**To do**
Using the records below, count the lines with "question" in them. Give the number only.

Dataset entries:
*** Block opens ***
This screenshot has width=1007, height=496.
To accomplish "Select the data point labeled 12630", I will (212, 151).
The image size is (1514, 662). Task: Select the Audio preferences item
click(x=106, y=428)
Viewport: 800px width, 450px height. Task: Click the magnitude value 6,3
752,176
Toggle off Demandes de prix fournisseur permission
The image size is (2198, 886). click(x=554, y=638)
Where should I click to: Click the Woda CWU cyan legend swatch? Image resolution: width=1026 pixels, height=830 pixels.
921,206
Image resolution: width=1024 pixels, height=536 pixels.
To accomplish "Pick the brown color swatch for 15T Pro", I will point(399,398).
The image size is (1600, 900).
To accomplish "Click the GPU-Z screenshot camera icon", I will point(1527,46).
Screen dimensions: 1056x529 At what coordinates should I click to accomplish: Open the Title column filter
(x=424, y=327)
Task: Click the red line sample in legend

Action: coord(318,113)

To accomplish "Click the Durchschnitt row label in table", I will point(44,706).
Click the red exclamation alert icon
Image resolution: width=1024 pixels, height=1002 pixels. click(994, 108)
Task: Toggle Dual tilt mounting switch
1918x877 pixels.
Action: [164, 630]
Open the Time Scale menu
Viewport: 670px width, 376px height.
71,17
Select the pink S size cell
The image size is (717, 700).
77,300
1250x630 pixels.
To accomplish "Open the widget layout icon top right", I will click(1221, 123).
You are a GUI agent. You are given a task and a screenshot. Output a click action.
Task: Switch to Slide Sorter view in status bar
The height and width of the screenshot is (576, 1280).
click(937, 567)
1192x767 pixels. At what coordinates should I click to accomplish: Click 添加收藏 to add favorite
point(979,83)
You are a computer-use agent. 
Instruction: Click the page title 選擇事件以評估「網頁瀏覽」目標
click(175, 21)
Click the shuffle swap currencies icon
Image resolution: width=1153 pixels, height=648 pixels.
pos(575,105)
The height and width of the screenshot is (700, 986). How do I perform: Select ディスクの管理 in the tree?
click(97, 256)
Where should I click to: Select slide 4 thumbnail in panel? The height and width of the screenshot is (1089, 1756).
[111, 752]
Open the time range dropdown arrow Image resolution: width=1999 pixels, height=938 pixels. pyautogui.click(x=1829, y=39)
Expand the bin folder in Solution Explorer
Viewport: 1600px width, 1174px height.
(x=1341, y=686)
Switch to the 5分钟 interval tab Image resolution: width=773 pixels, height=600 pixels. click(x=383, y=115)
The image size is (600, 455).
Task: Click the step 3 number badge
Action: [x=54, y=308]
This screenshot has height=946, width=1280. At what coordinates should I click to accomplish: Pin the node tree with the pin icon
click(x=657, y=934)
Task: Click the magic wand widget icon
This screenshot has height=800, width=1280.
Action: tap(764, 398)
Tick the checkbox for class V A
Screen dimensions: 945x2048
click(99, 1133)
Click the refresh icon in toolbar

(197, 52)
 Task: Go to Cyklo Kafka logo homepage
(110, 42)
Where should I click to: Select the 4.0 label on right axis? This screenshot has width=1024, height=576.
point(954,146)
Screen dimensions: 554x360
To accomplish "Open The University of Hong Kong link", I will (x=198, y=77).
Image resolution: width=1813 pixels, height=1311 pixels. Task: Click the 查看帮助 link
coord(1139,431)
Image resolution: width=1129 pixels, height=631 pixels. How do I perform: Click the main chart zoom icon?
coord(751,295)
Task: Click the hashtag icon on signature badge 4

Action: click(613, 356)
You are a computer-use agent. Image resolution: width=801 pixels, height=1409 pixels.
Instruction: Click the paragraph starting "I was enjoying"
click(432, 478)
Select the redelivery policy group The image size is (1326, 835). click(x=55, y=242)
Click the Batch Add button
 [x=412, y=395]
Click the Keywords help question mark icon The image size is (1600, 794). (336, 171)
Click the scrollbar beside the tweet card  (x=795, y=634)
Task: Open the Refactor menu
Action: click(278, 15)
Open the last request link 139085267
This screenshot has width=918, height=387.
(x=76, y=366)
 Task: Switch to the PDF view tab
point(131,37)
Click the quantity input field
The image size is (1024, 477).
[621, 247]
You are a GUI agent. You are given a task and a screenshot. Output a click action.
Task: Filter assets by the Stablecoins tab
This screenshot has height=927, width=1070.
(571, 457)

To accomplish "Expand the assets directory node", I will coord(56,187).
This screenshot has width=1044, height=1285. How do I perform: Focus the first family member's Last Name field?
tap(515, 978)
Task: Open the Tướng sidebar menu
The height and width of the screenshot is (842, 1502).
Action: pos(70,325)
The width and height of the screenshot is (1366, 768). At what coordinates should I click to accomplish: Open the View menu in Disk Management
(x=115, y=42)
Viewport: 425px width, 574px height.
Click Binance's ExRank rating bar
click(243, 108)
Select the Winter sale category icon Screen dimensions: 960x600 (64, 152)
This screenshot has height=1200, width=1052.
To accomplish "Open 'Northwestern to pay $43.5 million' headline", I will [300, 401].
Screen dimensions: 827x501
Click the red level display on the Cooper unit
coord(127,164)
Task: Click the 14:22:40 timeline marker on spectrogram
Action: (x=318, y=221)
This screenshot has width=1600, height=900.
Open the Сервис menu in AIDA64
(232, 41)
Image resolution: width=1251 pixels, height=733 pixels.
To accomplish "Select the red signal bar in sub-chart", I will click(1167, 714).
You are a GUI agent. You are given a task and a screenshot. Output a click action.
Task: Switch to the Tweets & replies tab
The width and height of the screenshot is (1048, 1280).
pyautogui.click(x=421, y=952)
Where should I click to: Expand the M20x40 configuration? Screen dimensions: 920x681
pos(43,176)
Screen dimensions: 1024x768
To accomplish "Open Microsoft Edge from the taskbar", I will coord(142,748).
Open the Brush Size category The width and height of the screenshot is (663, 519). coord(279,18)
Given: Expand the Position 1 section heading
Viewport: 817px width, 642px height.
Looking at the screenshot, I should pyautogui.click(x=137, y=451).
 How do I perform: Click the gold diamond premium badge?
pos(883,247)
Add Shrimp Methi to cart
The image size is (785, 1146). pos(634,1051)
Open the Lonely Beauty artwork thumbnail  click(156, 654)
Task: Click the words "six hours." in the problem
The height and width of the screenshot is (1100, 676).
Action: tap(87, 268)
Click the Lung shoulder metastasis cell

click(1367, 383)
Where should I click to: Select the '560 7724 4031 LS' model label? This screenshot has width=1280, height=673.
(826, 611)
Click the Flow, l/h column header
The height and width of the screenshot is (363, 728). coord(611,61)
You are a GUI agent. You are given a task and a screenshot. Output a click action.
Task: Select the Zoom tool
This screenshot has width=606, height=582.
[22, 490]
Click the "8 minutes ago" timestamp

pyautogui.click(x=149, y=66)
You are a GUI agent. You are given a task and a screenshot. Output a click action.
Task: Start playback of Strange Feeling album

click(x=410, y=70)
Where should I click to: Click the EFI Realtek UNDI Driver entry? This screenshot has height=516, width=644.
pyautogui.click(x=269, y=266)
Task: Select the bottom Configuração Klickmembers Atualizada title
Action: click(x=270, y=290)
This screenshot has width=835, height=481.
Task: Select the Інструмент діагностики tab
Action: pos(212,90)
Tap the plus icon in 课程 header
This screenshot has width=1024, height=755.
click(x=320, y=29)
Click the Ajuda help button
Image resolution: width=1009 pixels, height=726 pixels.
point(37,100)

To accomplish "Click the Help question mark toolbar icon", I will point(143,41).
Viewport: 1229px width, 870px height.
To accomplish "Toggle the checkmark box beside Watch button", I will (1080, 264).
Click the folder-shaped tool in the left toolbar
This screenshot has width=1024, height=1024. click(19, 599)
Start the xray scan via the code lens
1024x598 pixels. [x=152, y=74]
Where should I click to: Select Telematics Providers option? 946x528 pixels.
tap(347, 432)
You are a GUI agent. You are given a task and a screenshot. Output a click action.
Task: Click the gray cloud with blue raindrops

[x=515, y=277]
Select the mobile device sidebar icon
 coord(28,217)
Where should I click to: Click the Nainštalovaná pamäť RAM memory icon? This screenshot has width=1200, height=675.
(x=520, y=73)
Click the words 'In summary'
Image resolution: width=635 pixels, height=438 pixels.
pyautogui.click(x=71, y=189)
*** Block closes ***
**Task output**
2